**REQUIREMENTS:**
Reproduce verbatim the lines from the one containing "Where should I click to: Select" through the one containing "Action: point(1015,189)", inclusive.

======== RECORDS FOR THIS TASK

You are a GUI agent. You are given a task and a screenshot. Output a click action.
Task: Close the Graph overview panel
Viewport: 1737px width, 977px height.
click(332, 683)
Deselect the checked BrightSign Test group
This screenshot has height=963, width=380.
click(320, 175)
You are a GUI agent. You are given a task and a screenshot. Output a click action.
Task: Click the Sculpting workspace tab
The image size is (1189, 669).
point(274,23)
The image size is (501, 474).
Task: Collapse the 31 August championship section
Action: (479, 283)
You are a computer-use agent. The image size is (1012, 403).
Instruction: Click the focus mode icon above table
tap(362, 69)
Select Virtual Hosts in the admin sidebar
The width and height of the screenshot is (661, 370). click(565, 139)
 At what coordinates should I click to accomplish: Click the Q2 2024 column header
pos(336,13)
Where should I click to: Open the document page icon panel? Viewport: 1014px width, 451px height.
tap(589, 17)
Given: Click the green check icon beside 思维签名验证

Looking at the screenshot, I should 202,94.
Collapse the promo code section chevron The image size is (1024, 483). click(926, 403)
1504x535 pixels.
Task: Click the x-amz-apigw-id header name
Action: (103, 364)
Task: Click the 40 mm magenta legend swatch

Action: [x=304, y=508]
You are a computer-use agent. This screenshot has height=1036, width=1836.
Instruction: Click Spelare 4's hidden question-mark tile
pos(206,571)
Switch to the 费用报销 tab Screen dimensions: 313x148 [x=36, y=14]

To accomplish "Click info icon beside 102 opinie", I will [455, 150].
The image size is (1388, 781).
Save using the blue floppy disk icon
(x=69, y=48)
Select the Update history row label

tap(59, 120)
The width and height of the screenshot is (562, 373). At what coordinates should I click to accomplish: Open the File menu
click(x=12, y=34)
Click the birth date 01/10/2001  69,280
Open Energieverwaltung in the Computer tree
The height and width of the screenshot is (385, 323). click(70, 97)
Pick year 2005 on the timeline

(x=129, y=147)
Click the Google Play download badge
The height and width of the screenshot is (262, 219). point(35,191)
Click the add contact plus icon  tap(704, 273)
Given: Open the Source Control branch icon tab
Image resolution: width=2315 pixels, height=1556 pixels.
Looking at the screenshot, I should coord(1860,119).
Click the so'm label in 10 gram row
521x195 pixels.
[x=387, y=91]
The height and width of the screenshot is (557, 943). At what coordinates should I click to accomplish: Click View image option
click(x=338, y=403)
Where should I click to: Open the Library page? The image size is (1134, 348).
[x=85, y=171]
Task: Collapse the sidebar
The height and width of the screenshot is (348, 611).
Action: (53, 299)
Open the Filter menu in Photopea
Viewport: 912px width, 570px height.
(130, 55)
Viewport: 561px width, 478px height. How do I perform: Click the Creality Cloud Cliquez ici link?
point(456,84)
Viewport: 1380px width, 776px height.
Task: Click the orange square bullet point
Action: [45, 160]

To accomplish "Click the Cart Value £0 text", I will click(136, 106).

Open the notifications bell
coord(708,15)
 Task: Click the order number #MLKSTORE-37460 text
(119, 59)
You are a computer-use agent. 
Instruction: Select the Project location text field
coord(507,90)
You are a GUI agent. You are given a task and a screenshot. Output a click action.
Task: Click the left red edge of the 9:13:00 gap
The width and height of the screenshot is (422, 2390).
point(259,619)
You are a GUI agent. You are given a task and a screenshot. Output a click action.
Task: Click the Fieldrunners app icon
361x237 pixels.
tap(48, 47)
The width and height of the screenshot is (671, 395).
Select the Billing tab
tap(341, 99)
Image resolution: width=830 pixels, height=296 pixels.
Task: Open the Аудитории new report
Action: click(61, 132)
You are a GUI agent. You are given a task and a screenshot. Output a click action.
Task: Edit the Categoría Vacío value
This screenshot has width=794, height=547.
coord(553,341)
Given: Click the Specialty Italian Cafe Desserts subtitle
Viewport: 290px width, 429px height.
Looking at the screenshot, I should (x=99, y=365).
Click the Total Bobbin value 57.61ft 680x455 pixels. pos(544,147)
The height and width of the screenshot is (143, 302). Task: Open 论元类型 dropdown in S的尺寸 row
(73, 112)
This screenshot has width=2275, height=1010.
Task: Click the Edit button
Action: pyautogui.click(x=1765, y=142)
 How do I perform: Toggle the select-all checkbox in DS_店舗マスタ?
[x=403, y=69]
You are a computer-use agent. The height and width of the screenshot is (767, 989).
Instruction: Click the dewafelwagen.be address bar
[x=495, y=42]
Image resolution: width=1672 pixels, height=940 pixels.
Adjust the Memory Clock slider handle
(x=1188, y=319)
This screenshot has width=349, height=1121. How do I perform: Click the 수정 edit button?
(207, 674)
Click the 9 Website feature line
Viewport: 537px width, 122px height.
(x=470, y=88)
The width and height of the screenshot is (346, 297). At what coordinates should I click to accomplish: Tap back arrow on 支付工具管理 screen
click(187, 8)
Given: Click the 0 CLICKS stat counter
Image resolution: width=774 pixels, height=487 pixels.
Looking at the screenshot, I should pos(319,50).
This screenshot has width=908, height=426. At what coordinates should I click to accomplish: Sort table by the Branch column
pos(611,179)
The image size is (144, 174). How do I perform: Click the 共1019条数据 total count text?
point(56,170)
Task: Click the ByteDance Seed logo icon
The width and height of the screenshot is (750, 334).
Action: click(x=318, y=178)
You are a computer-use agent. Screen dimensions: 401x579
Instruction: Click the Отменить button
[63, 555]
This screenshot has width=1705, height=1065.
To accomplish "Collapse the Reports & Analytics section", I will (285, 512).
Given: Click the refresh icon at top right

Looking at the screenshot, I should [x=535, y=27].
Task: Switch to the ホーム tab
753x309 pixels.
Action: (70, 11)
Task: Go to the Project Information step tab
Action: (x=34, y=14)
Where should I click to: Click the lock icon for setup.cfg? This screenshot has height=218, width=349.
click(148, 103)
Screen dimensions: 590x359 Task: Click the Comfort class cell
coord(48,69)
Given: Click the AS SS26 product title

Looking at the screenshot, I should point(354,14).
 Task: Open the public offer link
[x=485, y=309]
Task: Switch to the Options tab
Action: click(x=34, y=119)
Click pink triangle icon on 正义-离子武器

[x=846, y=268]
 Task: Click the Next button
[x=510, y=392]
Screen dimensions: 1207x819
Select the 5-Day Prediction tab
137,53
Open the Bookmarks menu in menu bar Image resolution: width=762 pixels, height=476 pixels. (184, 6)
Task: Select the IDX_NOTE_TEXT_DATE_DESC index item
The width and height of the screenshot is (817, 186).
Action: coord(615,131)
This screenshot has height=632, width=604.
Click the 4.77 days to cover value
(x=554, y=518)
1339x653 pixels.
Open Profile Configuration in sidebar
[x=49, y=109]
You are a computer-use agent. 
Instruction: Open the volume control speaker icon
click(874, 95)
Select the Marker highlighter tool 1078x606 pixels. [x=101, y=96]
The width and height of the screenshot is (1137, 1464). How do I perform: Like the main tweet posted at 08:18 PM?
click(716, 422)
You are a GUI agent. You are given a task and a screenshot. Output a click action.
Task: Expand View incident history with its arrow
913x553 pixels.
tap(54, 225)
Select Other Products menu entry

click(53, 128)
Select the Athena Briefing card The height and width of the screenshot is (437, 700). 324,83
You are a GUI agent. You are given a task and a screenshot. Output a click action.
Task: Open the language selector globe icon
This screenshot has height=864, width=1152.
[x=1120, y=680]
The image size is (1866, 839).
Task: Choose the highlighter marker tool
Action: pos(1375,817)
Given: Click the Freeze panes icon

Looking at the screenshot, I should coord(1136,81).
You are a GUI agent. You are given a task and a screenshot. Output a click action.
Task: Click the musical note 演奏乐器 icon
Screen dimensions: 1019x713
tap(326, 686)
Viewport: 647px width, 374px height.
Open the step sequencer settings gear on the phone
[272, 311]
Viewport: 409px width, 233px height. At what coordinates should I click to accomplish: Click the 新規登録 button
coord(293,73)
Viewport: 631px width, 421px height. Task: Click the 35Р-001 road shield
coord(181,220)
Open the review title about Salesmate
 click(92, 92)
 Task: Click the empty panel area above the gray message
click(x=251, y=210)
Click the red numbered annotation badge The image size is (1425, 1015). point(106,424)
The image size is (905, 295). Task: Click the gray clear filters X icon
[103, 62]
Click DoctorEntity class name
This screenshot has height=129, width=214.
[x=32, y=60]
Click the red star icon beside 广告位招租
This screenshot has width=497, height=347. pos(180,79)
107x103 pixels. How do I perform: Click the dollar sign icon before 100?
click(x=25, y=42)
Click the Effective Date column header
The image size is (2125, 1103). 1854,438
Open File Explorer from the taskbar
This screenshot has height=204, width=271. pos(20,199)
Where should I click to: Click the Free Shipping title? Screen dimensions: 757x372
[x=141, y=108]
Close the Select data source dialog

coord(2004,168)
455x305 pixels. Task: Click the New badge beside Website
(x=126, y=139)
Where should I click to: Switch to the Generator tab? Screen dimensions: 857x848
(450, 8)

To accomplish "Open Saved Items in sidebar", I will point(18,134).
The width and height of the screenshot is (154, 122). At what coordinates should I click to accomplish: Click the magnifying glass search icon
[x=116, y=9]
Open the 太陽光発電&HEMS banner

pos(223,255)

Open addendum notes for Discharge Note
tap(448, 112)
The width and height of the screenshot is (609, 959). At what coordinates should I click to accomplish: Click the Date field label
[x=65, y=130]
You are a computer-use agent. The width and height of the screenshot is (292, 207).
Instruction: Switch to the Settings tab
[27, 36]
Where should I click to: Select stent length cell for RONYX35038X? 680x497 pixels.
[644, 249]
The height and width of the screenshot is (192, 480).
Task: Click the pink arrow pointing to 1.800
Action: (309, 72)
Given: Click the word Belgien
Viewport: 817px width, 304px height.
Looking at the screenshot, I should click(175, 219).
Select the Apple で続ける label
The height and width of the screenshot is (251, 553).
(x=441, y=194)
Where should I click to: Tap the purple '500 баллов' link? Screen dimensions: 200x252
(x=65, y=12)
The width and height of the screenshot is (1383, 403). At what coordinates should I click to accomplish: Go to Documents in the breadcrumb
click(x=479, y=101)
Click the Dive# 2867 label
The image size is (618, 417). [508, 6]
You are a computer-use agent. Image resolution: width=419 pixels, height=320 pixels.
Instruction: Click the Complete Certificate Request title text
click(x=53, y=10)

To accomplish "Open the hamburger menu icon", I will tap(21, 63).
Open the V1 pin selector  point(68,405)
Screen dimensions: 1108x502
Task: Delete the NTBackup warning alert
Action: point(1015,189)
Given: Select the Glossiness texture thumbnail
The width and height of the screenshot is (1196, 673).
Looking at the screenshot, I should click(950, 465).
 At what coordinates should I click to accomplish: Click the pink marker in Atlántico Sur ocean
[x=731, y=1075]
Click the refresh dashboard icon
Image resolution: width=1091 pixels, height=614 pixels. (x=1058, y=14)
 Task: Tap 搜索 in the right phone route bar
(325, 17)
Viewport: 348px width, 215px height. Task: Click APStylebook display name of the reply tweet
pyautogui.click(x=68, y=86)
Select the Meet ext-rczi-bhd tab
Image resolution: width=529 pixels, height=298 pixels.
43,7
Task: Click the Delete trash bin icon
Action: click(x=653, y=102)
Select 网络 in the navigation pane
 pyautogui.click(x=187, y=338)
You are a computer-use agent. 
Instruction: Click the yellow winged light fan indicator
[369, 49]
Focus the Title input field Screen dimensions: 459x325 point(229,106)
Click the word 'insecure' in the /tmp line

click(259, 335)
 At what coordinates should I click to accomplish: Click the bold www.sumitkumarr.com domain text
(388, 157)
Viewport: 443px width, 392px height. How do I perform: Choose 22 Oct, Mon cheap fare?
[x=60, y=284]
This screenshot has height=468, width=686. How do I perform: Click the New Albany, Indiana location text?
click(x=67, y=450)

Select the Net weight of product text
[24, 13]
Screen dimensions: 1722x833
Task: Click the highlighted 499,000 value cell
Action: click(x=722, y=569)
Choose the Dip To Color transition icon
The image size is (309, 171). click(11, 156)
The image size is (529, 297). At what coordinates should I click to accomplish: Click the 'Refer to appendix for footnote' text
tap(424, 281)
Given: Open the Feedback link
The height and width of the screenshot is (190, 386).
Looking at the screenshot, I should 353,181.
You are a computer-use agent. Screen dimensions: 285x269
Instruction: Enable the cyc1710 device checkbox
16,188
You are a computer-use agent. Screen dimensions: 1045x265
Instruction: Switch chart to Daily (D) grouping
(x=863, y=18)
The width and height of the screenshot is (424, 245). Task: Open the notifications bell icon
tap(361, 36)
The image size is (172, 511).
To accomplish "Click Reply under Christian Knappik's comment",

================

**WRITTEN ANSWER:**
Where should I click to: Select stent length cell for RONYX35038X? 680x497 pixels.
[644, 249]
The height and width of the screenshot is (192, 480).
Task: Click the pink arrow pointing to 1.800
Action: (309, 72)
Given: Click the word Belgien
Viewport: 817px width, 304px height.
Looking at the screenshot, I should click(175, 219).
Select the Apple で続ける label
The height and width of the screenshot is (251, 553).
(x=441, y=194)
Where should I click to: Tap the purple '500 баллов' link? Screen dimensions: 200x252
(x=65, y=12)
The width and height of the screenshot is (1383, 403). At what coordinates should I click to accomplish: Go to Documents in the breadcrumb
click(x=479, y=101)
Click the Dive# 2867 label
The image size is (618, 417). [508, 6]
You are a computer-use agent. Image resolution: width=419 pixels, height=320 pixels.
Instruction: Click the Complete Certificate Request title text
click(x=53, y=10)

To accomplish "Open the hamburger menu icon", I will tap(21, 63).
Open the V1 pin selector  point(68,405)
Screen dimensions: 1108x502
Task: Delete the NTBackup warning alert
Action: point(1015,189)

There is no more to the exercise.